*WRITTEN INSTRUCTION A*: In the dove-hunting article, copy the passage from "Texas hunters shoot" to "Wildlife Management Area." word for word.
*WRITTEN INSTRUCTION B*:
Answer these questions from the dove-hunting article:
(i) How many employees of the 195 Lumber Co. took a day off for the hunt?
(ii) How many days does this fall's dove hunting season in Texas last?
(iii) How many doves do Texas hunters shoot each year?

SALADO — Over the twang of country music from pickup truck radios and the sporadic frenzy of shotgun fire, the excited chatter of men can be heard around the plains of this Bell County town.

More than 40 employees from the 195 Lumber Co. in nearby Killeen have taken a day off work to enjoy the company’s annual dove-hunting event.

Dressed in camouflage, they file into their pickup trucks around 4 p.m. to begin a hunt that will run until dusk.

The trucks stop around the perimeter of sunflower fields – doves eat the seeds – marking their territory they suspect the most birds will fly over. Shotguns loaded, they wait for the birds to appear.

“It’s a wonderful deal,” said Jimmy Parker, the owner of the lumber supply company, who brought along his son Jeff. “You get to relax. We’re workaholics, so me and him don’t find time to do that much.”

This fall’s 90-day dove hunting season in Texas is the longest in 80 years. That gives hunters an extra 20 days to shoot an estimated 30 million mourning and white-winged doves as they migrate across the state. A longer season offers more opportunities to attract new and younger hunters to a sport that has long been big business in Texas. But officials worry about the aging of the hunting community.

“Texas has seen an aging hunting population,” with many in their late 50s and early 60s, said Shaun Oldenburger, 37, dove program leader for the Texas Parks and Wildlife Department. While the number of hunting licenses has grown, it has not kept pace with the state’s population growth, Oldenburger said. That jeopardizes the economic benefits of the hunt, he said

Texas hunters shoot 5 million mourning and white-winged doves each year, more than any other state.

Mourning dove song recorded by Mike Nelson at the Kerr Wildlife Management Area.

*COLLECTED MATERIAL*:
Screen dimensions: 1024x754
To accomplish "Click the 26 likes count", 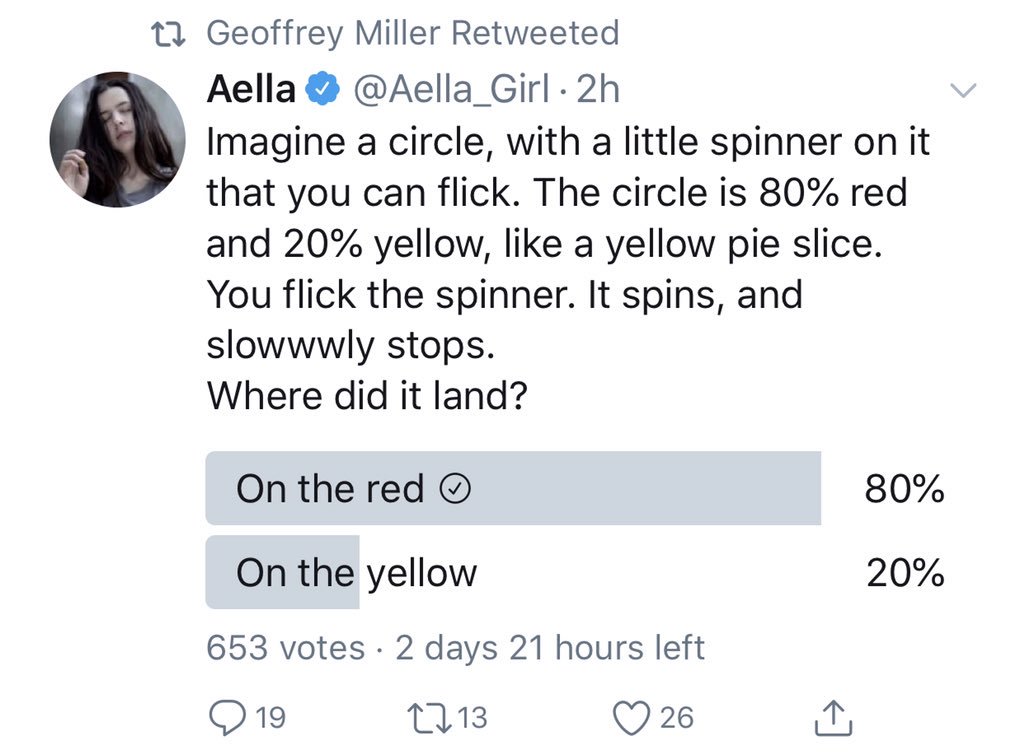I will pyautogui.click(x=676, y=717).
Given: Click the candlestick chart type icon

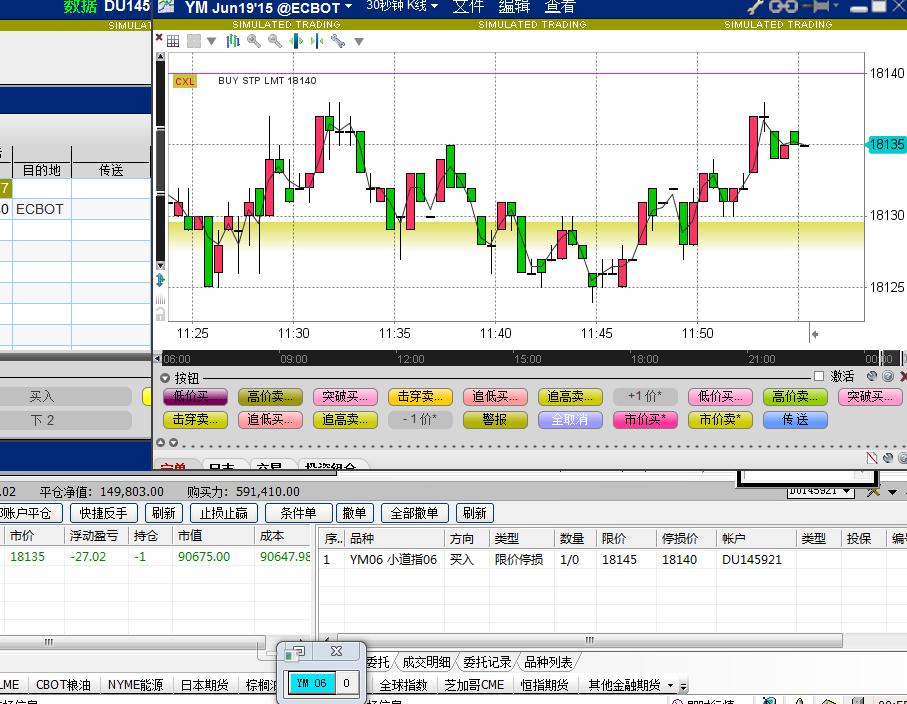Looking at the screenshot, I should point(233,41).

*TASK OUTPUT A*:
Texas hunters shoot 5 million mourning and white-winged doves each year, more than any other state.

Mourning dove song recorded by Mike Nelson at the Kerr Wildlife Management Area.

*TASK OUTPUT B*:
(i) More than 40
(ii) 90 days
(iii) 5 million mourning and white-winged doves